Embora a banda chegasse ao estúdio com algumas músicas pré-escritas, a maior parte do material não passava de um esboço — uma tela em branco virtual na qual Brian Eno, Daniel Lanois, os co-produtores Flood e o próprio U2 podiam pintar texturas sonoras.
"Quando começamos a trabalhar em 'Zooropa', sugeri à banda que começassem a improvisar regularmente no estúdio", diz Brian Eno. "Eles tinham perdido o hábito de improvisar e, por vários motivos, não o faziam. Então eu disse: 'Deveríamos imaginar que estamos criando trilhas sonoras hipotéticas para filmes, não compondo músicas'.
Essa é sempre uma ideia muito libertadora, porque a trilha sonora de um filme não precisa ter um foco central – o próprio filme é o foco. Isso permite criar música que seja pura atmosfera, e isso realmente possibilitou que coisas boas surgissem no caso deles. Em nossa relação, Dan cuidava do aspecto funcional e eu do conceitual, e digo a vocês, um não existe sem o outro. É preciso controlar ambos".

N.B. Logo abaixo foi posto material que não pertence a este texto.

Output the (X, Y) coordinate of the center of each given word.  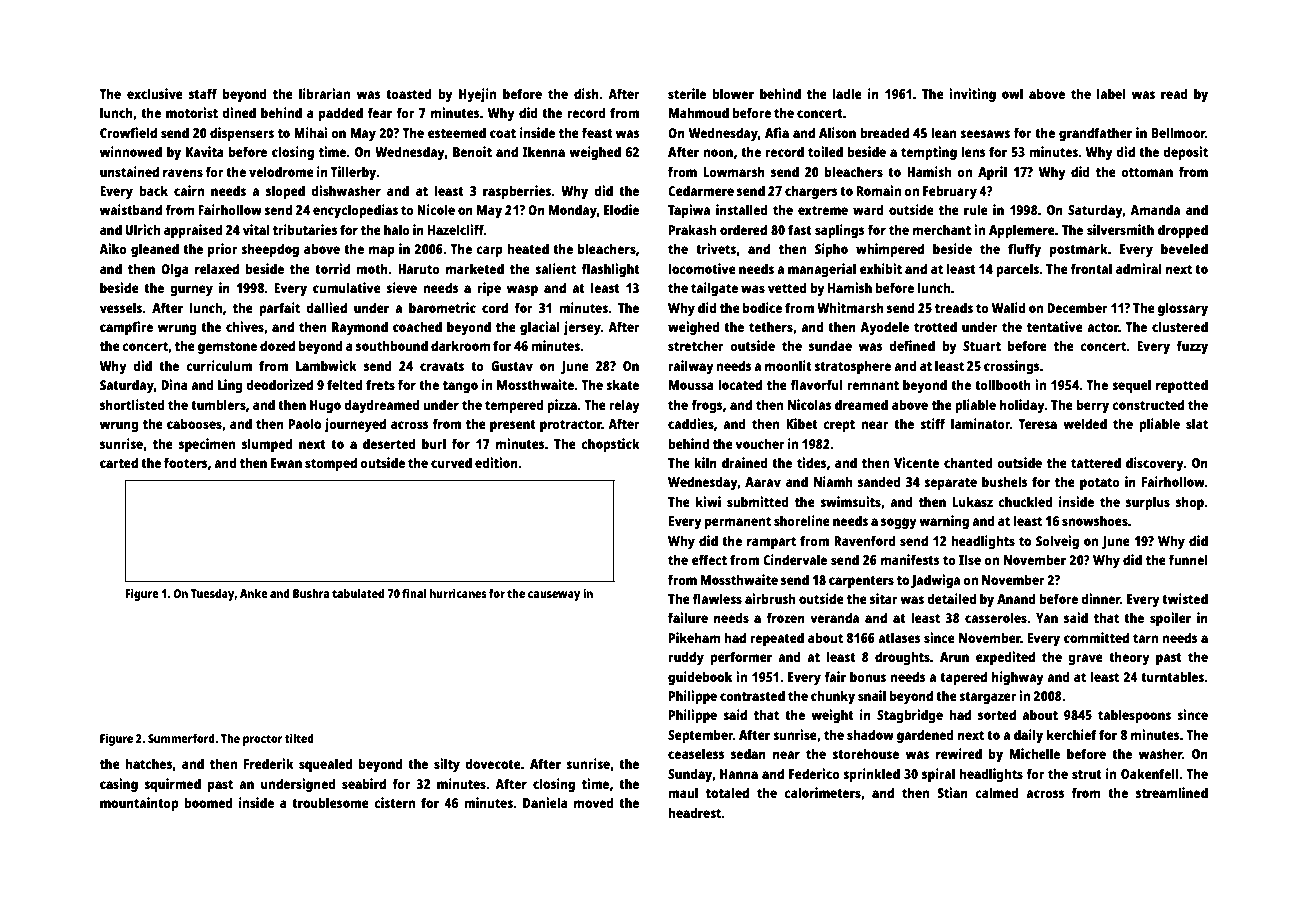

O conceito de composição de Brian Eno para a gravação de 'Zooropa', se estendeu para o projeto seguinte. 'Original Soundtracks 1', lançado em novembro de 1995, é uma coletânea de músicas nada convencionais escritas para filmes em sua maioria, imaginários. É considerado tão experimental que decidiram lançá-lo sob o pseudônimo de Passengers.